[Task instructions] Locate every line in the material that contains the word "button" and copy each one. Case counts.

Entries about target coordinates
● ● ● ● ● ● ●
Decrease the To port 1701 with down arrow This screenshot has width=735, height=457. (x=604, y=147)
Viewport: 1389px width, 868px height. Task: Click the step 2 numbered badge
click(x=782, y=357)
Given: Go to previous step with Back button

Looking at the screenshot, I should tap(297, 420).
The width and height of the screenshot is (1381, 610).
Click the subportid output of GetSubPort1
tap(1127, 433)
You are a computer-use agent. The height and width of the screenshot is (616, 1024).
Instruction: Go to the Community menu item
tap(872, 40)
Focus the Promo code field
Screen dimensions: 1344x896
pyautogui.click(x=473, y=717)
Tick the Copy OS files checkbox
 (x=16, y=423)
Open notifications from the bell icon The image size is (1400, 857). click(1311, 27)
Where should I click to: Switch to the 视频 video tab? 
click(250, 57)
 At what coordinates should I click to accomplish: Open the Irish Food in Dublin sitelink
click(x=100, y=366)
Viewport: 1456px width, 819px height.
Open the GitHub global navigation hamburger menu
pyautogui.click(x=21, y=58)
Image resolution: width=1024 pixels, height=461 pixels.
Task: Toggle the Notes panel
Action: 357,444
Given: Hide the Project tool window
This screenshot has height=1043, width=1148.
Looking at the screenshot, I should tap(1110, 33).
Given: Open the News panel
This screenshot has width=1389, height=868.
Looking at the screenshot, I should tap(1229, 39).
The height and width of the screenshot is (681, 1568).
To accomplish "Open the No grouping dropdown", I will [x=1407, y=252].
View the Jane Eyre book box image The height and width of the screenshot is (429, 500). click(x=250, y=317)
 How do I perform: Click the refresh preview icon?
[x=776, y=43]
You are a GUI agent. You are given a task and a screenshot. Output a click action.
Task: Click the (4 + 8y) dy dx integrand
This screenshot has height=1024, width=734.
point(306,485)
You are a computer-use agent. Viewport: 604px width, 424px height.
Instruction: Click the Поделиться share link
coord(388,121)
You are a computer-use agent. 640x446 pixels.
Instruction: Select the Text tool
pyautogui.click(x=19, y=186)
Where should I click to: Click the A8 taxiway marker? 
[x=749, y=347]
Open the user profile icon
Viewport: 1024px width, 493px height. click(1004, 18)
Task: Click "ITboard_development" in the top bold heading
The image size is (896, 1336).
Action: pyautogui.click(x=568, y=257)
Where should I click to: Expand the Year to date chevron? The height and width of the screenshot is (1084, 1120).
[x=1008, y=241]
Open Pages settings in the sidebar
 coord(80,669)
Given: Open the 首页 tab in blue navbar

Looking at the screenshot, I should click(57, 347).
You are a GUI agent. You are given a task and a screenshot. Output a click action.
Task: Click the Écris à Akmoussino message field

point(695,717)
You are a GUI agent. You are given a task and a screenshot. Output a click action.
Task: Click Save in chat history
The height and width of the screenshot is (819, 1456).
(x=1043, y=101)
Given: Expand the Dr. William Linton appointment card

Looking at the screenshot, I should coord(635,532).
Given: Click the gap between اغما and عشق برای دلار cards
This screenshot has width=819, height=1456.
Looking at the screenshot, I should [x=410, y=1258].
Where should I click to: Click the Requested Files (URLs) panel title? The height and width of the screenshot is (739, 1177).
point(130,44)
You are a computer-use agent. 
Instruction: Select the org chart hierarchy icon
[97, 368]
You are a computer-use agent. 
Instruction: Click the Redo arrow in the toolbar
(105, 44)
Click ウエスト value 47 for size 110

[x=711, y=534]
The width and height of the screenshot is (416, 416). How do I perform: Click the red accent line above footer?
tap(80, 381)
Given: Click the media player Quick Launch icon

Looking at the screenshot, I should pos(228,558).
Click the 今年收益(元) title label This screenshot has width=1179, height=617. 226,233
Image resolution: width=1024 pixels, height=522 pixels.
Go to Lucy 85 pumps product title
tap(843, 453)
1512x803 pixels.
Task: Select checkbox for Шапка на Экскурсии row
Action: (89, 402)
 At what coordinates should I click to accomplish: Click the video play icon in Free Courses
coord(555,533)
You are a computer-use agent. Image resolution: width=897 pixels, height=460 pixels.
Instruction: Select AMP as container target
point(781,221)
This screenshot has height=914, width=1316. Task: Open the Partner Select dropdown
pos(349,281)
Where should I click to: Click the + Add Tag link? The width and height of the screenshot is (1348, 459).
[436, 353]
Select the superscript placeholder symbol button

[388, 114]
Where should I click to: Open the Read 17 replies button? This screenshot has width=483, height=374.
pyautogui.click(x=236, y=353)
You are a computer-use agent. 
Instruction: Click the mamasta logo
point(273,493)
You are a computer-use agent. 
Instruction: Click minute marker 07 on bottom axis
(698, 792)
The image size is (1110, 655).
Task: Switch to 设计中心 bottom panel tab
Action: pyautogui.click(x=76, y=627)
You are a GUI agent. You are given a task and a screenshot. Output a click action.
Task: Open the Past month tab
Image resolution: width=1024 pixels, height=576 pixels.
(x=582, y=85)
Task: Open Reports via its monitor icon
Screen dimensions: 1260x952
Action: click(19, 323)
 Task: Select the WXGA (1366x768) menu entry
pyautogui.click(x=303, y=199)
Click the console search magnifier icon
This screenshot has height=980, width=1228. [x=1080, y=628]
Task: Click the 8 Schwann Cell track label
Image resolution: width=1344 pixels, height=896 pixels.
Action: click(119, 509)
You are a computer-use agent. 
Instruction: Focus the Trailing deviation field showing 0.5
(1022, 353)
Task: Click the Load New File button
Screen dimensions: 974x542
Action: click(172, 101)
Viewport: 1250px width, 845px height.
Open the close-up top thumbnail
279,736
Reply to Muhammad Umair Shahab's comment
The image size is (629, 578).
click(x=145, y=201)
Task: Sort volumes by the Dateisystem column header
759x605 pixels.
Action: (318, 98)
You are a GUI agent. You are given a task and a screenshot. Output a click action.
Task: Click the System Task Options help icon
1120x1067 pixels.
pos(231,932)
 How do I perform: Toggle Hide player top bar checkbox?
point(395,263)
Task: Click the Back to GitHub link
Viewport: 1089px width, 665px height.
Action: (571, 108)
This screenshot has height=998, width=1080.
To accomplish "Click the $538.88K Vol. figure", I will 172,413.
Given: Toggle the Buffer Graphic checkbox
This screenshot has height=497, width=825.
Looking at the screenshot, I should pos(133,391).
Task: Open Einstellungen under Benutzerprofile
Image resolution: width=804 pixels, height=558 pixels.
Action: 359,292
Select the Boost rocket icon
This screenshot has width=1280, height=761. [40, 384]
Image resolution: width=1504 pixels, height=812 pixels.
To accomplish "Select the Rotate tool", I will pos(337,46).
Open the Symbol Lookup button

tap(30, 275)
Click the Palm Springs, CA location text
● ● ● ● ● ● ●
[Solution below]
Given: Go to previous step with Back button
Select the superscript placeholder symbol button
Where should I click to: Open the Read 17 replies button? This screenshot has width=483, height=374.
Task: Click the Load New File button
Open the Symbol Lookup button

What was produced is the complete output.